Pick out each line below containing "Balkan".

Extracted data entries
++++++
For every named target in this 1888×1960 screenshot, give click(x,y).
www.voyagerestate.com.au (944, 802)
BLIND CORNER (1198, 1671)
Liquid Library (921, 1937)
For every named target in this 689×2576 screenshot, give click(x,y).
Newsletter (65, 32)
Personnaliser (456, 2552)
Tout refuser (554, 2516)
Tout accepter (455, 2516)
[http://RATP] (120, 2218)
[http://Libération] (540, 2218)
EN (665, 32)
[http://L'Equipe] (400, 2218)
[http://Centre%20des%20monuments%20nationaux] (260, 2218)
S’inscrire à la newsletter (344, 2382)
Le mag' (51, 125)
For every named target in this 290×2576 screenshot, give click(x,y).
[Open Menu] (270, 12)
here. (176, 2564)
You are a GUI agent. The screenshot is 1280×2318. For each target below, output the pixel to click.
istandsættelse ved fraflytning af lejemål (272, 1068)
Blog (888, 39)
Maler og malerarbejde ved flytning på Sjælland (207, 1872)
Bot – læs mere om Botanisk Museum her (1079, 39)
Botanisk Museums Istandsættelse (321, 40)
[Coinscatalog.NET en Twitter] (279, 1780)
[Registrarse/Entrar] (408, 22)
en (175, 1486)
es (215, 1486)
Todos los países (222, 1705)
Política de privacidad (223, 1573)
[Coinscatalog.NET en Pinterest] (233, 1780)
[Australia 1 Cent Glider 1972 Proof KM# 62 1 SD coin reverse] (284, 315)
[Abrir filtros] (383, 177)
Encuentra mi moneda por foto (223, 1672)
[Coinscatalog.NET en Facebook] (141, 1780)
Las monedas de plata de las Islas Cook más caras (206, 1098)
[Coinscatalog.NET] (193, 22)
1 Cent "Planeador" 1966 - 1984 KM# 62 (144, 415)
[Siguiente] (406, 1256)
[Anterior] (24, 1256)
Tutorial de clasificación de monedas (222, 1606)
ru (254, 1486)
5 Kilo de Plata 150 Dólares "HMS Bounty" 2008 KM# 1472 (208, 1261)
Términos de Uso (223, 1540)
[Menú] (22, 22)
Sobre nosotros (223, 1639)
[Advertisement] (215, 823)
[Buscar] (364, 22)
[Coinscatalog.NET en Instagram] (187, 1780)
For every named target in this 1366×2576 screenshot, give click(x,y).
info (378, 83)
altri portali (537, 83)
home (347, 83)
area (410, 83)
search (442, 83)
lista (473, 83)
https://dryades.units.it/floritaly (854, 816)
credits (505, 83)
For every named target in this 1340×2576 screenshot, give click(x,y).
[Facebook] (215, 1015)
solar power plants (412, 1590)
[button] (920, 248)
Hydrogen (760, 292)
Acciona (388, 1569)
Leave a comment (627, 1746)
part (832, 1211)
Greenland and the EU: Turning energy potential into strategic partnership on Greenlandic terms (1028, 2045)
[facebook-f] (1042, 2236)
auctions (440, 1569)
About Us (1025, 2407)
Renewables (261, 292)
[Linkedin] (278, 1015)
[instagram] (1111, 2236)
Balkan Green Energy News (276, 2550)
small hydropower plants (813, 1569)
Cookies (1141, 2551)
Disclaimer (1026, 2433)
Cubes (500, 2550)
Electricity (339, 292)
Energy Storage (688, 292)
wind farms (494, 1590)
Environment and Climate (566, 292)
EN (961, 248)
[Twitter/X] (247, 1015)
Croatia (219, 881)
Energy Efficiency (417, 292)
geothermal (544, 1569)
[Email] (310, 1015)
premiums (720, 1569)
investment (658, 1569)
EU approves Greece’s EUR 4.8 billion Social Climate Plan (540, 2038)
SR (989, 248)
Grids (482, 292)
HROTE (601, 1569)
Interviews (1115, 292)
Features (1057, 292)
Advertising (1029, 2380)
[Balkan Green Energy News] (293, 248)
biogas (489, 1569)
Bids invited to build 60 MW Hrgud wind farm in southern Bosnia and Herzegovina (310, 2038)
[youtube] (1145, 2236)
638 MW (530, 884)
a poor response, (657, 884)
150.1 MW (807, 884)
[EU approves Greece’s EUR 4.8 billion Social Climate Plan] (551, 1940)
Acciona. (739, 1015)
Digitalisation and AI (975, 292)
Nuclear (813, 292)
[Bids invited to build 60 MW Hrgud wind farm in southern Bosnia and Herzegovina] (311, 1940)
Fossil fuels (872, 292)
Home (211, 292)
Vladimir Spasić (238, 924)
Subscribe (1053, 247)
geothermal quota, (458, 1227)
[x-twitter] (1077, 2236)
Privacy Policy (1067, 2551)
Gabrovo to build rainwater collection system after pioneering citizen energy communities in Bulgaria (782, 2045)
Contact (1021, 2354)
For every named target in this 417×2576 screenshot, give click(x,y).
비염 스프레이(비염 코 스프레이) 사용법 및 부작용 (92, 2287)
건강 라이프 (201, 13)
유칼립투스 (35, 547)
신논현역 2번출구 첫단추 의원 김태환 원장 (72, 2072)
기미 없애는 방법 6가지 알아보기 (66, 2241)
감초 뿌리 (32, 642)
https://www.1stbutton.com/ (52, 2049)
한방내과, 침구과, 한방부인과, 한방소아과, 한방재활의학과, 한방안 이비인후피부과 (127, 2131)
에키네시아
++++++
* THE ANSWER *
Balkan Green Energy News (276, 2550)
[Balkan Green Energy News] (293, 248)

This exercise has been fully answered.